-- Start of Document --

Well spotted, nvm my last post then I stand corrected


----------



## Rellik (4/12/14)

Thanks @Marzuq . Not to excited about that non removable, but the battery life in all the reviews I read seemed superior to the Samsung. So I'll just stick it out.

Reactions: Like 1


----------



## free3dom (4/12/14)

While not that relevant to some, for me a big plus of the Sony devices is Sony's support for aftermarket developers (i.e. ROM developers). This ensures that even after they stop providing software updates, you will almost certainly be able to get custom roms that are up to date and working near flawlessly. This is almost the exact opposite of what most other big name Android OEMs are doing


----------



## NickT (4/12/14)

I've owned the Sony Z for almost two years now (December is actually my early upgrade month). Despite disliking Apple, I'm really not a specific fanboy of any brand. 

My Z has honestly not given me a single days crap since I got it, and because of that, I doubt I'll be upgrading this month, and as things stand I'll actually feel bad and kind of guilty when it does get put back in its box for something newer and better. My only concern with it was the day the battery decided it was done(that hasn't happened yet), because as was mentioned, it's a sealed unit, and you're pretty much up poo creek if it dies. 

With that being said, if I had to upgrade today, it would be a toss up between the Xperia Z3 and the Samsung Note 4. Both have their pros and cons IMO. the Samsung has a change out battery(a good thing), but it seems that every second person has a Samsung of some sort(which is kind of off putting for me). The pros and cons of the Z3 for me are the opposite of my Samsung pros and cons. 

Use it, don't use it. 

Happy shopping!


----------



## shaunnadan (4/12/14)

@Gonzales 

i had similar problems with my iphone 4S. ended up taking it to the istore in cresta. having them wipe it down and update to the latest version. then used the GF's sim card in there and it worked perfectly. 

i gave her the 4s and bought myself the 5s afterwards. seemed like the problem was with my actual simcard (it was 10yrs old anyway that was cut to microsim size)


----------



## Gonzales (4/12/14)

IFix actually stuffed it up even more but they did refund me the charges


----------



## PeterHarris (9/12/14)

I got an Experia Z3 yesterday - and I'm loving it

Reactions: Like 1


----------

-- End of Document --

Reproduce word for word the part of the forum thread that begins at the words "## shaunnadan (4/12/14)" and stops after "to microsim size)". The lines that follow come from a separate source and have no connection to the forum thread.

-- Start of Source excerpt --

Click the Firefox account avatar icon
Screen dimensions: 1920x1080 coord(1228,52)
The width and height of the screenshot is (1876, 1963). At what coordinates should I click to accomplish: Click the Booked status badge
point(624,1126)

-- End of Source excerpt --

Task result ::
## shaunnadan (4/12/14)

@Gonzales 

i had similar problems with my iphone 4S. ended up taking it to the istore in cresta. having them wipe it down and update to the latest version. then used the GF's sim card in there and it worked perfectly. 

i gave her the 4s and bought myself the 5s afterwards. seemed like the problem was with my actual simcard (it was 10yrs old anyway that was cut to microsim size)